One of the high points of the concert was Shostakovich’s First Piano Concerto, featuring pianist Behzod Abduraimov with key moments for the orchestra’s principal trumpet, Michael Sachs. Abduraimov, wearing a precautionary mask, was not cautious in his musical approach. He relished Shostakovich’s wit and mischief and pushed his keyboard sound percussively where needed. The contrast with Sachs’ rich tone helped generate the emotional ebb and flow of the piece, which is important because there is more to it than just its famous playfulness. Abduraimov caught the sense of lurking unease behind the slow movement without attempting to overinflate the music. Canellakis presided with energy and poise.

The least familiar item on the program was Antonin Dvořák’s late tone poem The Wood Dove (Holoubek in the original Czech, and sometimes translated as The Wild Dove). It was a good throwback to the performance two weeks previously of the ‘New World’ Symphony, Dvořák’s last. Though the composer had triumphed in the world of symphonies, he effectively turned his back on the genre and spent his last years composing operas and orchestral tone poems, suggesting a growing interest in musical storytelling.

This piece retells an ancient folk tale about a woman who murdered her husband and then remarried with unseemly haste, only to have a trilling bird expose the truth.
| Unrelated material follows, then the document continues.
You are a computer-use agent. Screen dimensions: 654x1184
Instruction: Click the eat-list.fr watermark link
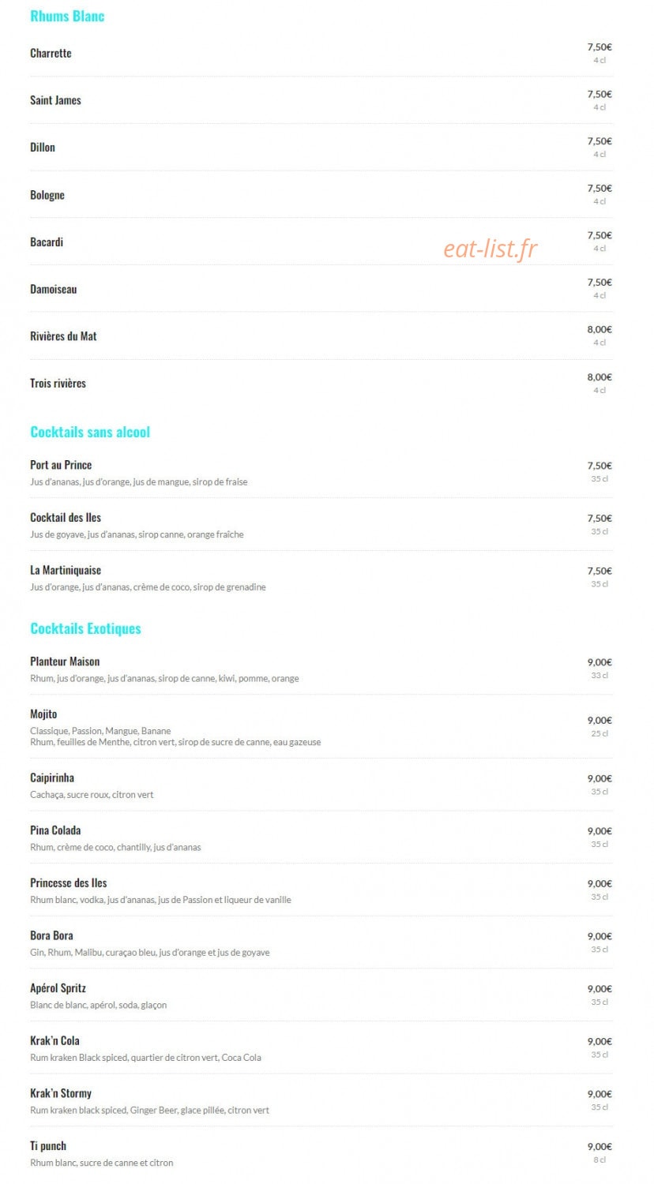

It is related to the same genre of story Mahler set in his early cantata Das klagende Lied. Dvořák was likewise inspired by a poetic version of a folk tale, but he opted not to set it for voices.

Dvořák’s four late tone poems all started with texts by the Czech poet Karel Erben. The composer derived many of his melodies by musically approximating Erben’s lines. Instead of setting them vocally, though, Dvořák used the melodies as the seeds of these works, of which The Wood Dove is last. The works focus less on symphonic growth and more on Czech linguistic rhythms and colors, which allowed Dvořák to concentrate on the atmosphere of these supernatural tales. In short, he was the advance guard of the musical storytelling that would soon flower with Leoš Janáček, who – not coincidentally – conducted the premiere of The Wood Dove.

For a festival performance, The Wood Dove was a bold choice, starting and ending quietly. Canellakis was quite unperturbed by distracting noises and cast the work’s spell effectively, vividly painting the narrative elements of the story without glossing over the spectral atmospheres. Making just its second appearance on a Cleveland Orchestra program, the work was a great chance to take comfort in Dvořák’s familiar genius while savoring a rarity.